Ancient Romans may have concentrated their energy on conquering Gaul, but that doesnt mean they and their Grecian counterparts werent as conscious of their appearance and dress as we are today. Indeed, modern beauty-seekers with their breast implants, steroid use and excessive dieting dont have much on the ancients. Not only did they use noxious mixtures of bear grease and worm ointments to dye graying hair, women used lead-based acetate to whiten their complexions.
"It was recognized by the third century B.C. that it was toxic, but in Rome, women continued to use it," even knowing that it could lead to death, said Assistant Professor of Classics Jeri DeBrohun (left) whos currently writing "Fashioning Antiquity," a book on fashions from 600 B.C. to the fourth century A.D.
Although classical scholars havent found any fashion handbooks in ancient ruins, numerous surviving icons have long fueled romantic images of gladiators and goddesses. "There was a great deal of complexity and sophistication to the way [the ancients] dressed," she said. "We tend to idealize them."
DeBrohun, who specializes in Latin elegiac poetry, has studied the icons and relics, but shes also mined the plentiful references to dress and beauty customs in the writings of Ovid, Pliny and others. There shes uncovered a more realistic picture of classical customs in dress.
For the ancient Greeks and Romans, fashion was about more than just looking good, shes found; it also provided a means of marking social, political, religious and even moral distinctions for men and women. Beards, hairstyles, wigs, jewelry, perfumes and cosmetics, as well as clothing, all played a role in fashion mores.
For males in particular, fashion standards were strict regarding hair length, the cultivation or absence of beards, and body hygiene and scent. Deviations from the accepted dress and grooming code were considered "inappropriate, effeminate and even dangerous," said DeBrohun.
Still, "men could use dress to make political statements," she said. For example, wearing a passé color marked one as a conservative not unlike today. Rebellious youth found an expressive outlet for their political and/or philosophical differences in dress, too; Cicero scornfully wrote of one deviant group by referring to their "little beards," worn in a time when clean-shaven faces were the norm.
Changes in classical fashions werent tied to any spring show on the Coliseum catwalk; most change occurred far more slowly than today.
"In fact some argue the history of fashion doesnt include antiquity," said DeBrohun. "But some aspects did change rapidly, such as the use of dyes and shades of, say, the color purple."

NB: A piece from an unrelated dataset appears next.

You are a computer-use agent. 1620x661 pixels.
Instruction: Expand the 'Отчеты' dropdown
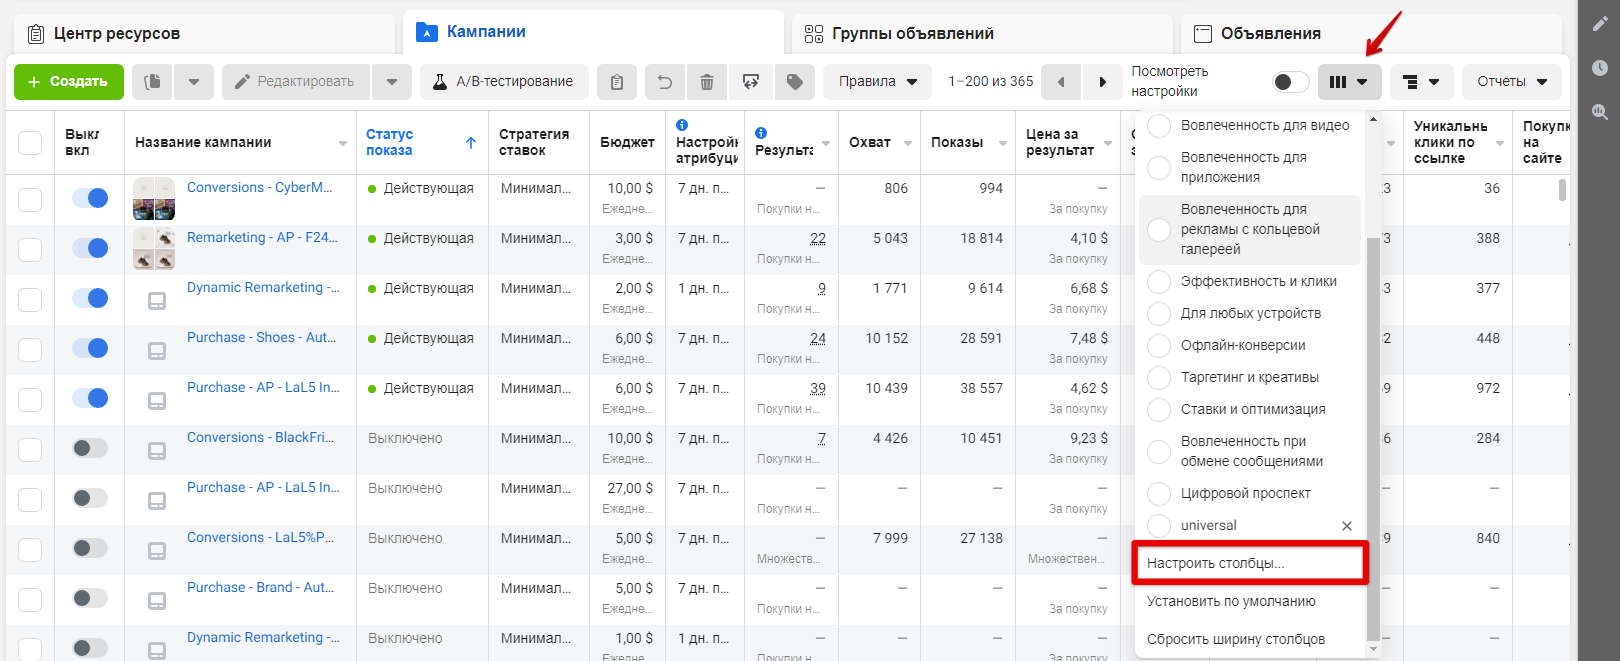click(1511, 82)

Even without the aid of television and periodicals, ancient trendsetters made their mark. Alexander the Great, with his flowing hair and beardless face, was emulated for decades.
As in current times, dress was an indicator of class and ethnicity, as well; it identified priests, senators, commoners and barbarians. (The Greeks and Romans were among the last to wear trousers although soldiers sometimes "went native" in the colder northern climates.)
"Especially in Rome, almost every aspect of who someone was could be seen in their dress," said DeBrohun.
Fashioning Antiquity is scheduled for publication in the winter of 2002-03.